The move toward paid internships may bring limitations, mainly the prospect of fewer internship opportunities overall. Or there may be more positions that lack a high level of managerial oversight and mentorship. But I have to believe that, if we are to walk the walk, this is the single biggest step forward that nearly any agency can take.

If we are to make public relations more “colorful,” it will take a far greater commitment from the agencies themselves, with the larger multinational firms in the lead, as well as a real and ongoing collaboration between schools, clients, and the agencies that support them. The PR Council has laid some excellent groundwork for building a more diverse agency workplace and community. But each agency, regardless of size, needs to step up.

A Summer’s Eve Debate: Why ‘Offensive’ Ads Can Be Good

Can men effectively market to women? Can whites sell to people of color?

Sure.
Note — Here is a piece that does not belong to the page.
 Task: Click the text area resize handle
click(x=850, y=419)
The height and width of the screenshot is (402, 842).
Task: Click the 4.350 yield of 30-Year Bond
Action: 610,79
Yet, some recent ad campaigns make you wonder. The latest is for Summer’s Eve cleansing wash, and it’s definitely a fresh take on the “feminine products” category. Each of the three ads features a woman’s hand that is meant to be a talking… uh, vajayjay. Each comes in her own, off-the-shelf ethnic flavor. Well, maybe just watch the videos here. The best part might be the tag line, “Hail to the V.”

No matter how you feel about the campaign, it’s sparked a response. The ads unleashed a shower of criticism, not only for being sexist in some eyes, but for perpetuating racial and ethnic stereotypes. The kindest coverage I’ve seen so far was Stephen Colbert’s send-up in which he concoted satirical ads for a similar product for men. (I can’t name the fictitious product here, but the tagline’s “Hail to the D.” Enough said.)

The commercials launched shortly after the recent California Milk Processor Board ads created to market milk to women for symptoms of PMS. “Everything I Do Is Wrong” landed Milk in hot water by playing on the stereotype of an irrational premenstrual female. The flood of negative comments on the social Web was so intense that the CMPB threw in the towel on the campaign last week.

Yet, campaigns like these strike a nerve for some very healthy reasons. They reflect back a great deal about our own values and hangups.  The advertising creative establishment is overwhelmingly male and Caucasian. People of color in power positions are concentrated in a handful of agencies that specialize in marketing to minorities. It’s a frustrating, chicken-and-egg challenge; the industry’s greatest minds have pondered, discussed, and blogged this issue. (And it’s not just advertising. Mainstream public relations is also a white, albeit predominantly female, industry.)

But the industry is once again buzzing about how stupid it is that more women and ethnic minorities aren’t in decision-making creative positions. This isn’t an easily solved problem, but the discussion can’t be allowed to recede. So, for this reason, and maybe this reason alone, I will applaud the Summer’s Eve ads. Empowering? I’m not sure. Offensive? That depends on who’s watching. Provocative? Yes, on so many levels.

Referring to his agency’s celebrated work on behalf of the California Milk Processor Board, GS&P’s Jeff Goodby told The New York Times that a similar PMS-themed campaign had been launched in 2005, to a far more muted reaction. “It’s a different world,” he says, summing up both the problem and the progress.

As a PR person, I don’t believe either campaign is a naked play for exposure, although I might be naive. I think they’re a needed reminder of how much has changed, and a sign that we still have a long way to go.